Zu diesem Resultat tragen verschiedene Umstände bei, die ich nicht ausführlich erläutern möchte. Aber auch in diesen kleinen, zwischenmenschlichen Interaktionen innerhalb der Familie gibt es eine gewaltvolle Ebene, die relevant ist.

Opfer sein hört leider nicht mit dem Ende einer Tat auf. Vieles beginnt unmittelbar danach, manches vielleicht sogar erst Monate oder Jahre später.

Traumata sind beispielsweise noch nicht gänzlich erforscht, aber es gibt bereits gute Traumatherapien. Obwohl Schreiben und Lesen wertvolle Bestandteile einer solchen Therapie sein können, bitte ich dich, es nicht ausschließlich in Eigenregie zu versuchen, sondern professionelle Hilfe einzuholen, solltest du betroffen sein.

Literatur kann dich in solch schwierigen Situationen nur zusätzlich unterstützen. Manchmal wird sie dich noch nicht mal stärken, sondern nur schwächen.

Vielleicht weist dich der Roman “Im Herzen der Gewalt” darauf hin, wo es bei dir selbst (noch) weh tut und an welcher Stelle vielleicht eine Aufarbeitung nötig ist. Manche Romane verdauen wir nicht so leicht. Es ist bei Weitem nicht alles „Fast Food“ auf dem Buchmarkt und hier und da gräbt sich eine Geschichte tief in uns rein und krallt sich da fest.

Der Schock, den Edouard heimsucht, ist spürbar beim Lesen. Ich kenne die anderen Werke des Schriftstellers nicht, aber für dieses Buch kann ich ganz klar sagen, dass der Autor es versteht seine Leserinnen und Leser sprichwörtlich “in den Bann zu ziehen”. Das mag ein Talent, eine Gabe sein. In diesem Falle ist es auch ein Fluch mit beängstigender Wirkung.

Denn was wir hier lesen ist nicht irgendein Krimi oder Thriller. Es ist ein literarischer Erfahrungsbericht, bei dem die Fiktivität der Handlung keine Rolle mehr spielt. Denn in unseren Köpfen wird die Geschichte wahr und mit ihr all der Schmerz, den sie transportiert.

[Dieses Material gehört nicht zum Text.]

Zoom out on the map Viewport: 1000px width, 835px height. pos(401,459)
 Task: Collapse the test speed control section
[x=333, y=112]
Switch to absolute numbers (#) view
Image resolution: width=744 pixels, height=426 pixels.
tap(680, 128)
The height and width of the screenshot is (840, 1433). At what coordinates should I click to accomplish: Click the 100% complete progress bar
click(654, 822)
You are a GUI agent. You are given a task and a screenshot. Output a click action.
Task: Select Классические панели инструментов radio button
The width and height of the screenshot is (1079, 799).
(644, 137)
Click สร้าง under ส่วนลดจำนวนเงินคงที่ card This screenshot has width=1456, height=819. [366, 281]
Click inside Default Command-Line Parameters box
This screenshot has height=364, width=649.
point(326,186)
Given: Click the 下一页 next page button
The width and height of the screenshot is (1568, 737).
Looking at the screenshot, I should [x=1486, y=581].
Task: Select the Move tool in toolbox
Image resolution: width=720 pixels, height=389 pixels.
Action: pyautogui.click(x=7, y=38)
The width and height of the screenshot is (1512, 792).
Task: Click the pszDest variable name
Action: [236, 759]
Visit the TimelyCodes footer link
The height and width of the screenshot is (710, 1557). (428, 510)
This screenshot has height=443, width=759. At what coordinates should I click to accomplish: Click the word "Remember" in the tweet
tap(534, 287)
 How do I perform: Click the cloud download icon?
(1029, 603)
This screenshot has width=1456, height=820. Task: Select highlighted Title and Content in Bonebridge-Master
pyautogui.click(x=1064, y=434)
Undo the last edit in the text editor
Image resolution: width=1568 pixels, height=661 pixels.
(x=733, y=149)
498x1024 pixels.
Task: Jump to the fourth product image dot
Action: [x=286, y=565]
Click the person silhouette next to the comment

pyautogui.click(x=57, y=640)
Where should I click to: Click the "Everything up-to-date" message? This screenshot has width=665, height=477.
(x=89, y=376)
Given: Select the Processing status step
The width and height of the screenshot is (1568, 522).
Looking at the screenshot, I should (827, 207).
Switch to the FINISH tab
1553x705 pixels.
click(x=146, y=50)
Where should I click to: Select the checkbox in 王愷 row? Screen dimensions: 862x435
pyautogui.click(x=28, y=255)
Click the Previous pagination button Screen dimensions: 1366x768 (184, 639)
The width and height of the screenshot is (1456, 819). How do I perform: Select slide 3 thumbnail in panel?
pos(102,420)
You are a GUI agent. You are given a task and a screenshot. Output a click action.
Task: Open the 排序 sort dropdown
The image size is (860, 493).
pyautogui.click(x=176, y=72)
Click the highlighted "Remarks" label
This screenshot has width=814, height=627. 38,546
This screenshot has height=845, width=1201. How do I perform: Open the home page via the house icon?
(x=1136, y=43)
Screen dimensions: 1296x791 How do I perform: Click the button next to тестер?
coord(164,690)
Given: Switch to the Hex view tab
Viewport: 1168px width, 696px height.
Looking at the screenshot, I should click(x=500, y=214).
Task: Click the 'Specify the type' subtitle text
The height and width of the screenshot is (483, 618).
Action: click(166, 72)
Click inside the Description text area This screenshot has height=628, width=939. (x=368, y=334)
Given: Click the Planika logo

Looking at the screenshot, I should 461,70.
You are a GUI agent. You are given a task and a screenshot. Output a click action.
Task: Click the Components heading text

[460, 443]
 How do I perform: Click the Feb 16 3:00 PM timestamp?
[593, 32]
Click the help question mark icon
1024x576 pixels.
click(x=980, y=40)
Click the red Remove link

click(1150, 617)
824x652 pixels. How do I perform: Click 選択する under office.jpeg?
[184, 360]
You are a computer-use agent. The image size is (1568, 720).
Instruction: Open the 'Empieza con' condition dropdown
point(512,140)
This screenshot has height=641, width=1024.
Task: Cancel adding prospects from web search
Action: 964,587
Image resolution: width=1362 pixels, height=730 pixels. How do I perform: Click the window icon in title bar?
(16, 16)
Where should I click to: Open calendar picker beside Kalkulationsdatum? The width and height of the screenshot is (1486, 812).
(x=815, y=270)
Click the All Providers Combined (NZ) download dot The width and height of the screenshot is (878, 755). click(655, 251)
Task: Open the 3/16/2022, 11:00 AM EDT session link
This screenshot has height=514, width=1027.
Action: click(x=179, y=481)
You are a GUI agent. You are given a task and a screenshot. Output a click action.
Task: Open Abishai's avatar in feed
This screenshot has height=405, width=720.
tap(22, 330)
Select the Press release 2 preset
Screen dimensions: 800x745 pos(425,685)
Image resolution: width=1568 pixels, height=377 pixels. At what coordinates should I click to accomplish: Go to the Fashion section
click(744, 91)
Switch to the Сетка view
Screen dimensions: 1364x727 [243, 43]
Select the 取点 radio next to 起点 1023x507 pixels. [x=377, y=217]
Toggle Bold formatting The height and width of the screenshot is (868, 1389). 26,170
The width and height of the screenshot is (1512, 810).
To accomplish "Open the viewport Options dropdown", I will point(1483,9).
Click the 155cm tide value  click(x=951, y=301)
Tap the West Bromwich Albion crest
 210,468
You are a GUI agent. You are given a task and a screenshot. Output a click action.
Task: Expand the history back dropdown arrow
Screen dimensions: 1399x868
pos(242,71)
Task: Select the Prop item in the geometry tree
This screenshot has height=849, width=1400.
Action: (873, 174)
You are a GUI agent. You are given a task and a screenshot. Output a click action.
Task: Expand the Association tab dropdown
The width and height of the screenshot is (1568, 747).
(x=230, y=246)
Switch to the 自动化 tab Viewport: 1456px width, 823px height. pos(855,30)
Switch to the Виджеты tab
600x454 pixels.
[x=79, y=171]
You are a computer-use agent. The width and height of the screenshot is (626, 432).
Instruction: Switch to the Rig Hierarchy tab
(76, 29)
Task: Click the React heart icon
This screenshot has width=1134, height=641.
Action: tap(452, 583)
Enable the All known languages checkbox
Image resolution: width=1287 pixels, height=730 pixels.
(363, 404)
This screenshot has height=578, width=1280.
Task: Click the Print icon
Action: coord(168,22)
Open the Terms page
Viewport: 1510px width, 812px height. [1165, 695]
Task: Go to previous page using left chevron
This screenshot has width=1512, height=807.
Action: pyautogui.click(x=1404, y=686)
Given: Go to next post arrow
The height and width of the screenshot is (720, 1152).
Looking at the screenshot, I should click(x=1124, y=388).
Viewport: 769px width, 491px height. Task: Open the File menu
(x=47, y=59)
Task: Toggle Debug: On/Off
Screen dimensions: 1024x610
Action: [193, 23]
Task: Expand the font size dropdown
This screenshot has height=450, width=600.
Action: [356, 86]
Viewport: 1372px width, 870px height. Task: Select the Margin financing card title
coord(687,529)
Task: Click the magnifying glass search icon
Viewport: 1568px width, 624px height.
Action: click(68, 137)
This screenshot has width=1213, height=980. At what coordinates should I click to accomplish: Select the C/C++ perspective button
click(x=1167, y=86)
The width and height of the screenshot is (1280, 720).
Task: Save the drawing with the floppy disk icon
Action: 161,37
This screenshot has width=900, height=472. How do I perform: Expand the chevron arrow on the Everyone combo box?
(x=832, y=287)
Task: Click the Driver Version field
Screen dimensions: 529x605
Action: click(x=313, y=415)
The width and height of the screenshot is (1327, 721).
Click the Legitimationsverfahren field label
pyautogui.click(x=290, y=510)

Der Schmerz über die Diskriminierung, den Rassismus, die Ignoranz und die Dummheit. Der Schmerz über das Nichtwahrgenommenwerden. So wie auch Edouard während des langen Gesprächs seiner Schwester mit ihrem Mann hinter der Tür lauscht und nicht wahrgenommen wird.

Nicht physisch und auch nicht als Mensch.

Denn was er ist und sein möchte, das sehen die anderen nicht. Und es interessiert sie wohl auch nicht.

“Er hat sich weniger verändert, als er glauben machen will. Ich weiß, dass ich recht habe. Ich seh doch, wenn er herkommt zu Besuch, an den ersten Tagen, wenn er ankommt und sein Gepäck aufs Zimmer bringt, da stellt er sich mit allem wer weiß wie an. Als ob er uns um jeden Preis zeigen wollte, dass er nicht mehr ist wie wir, sondern dass er anders geworden ist und anders ist. Zu gut für uns.”

Es sind die Worte einer Schwester, aber gleichzeitig lese ich in diesen Zeilen die Kritik vieler Elternteile, die ihren Kindern die Entwicklung hin zu etwas Neuem und vielleicht ihnen Unbekanntem nicht gönnen. Kennst du diese Kritik? Fürchtest du dich auch vor ihr? Sie wird vielleicht in Edouard Louis’ anderem Roman “Das Ende von Eddy” noch stärker präsent, aber auch hier schwingt sie mit. Mehr als deutlich.

Ich wünsche dir eine gute Lektüre und viel Kraft bei all deinen Herausforderungen.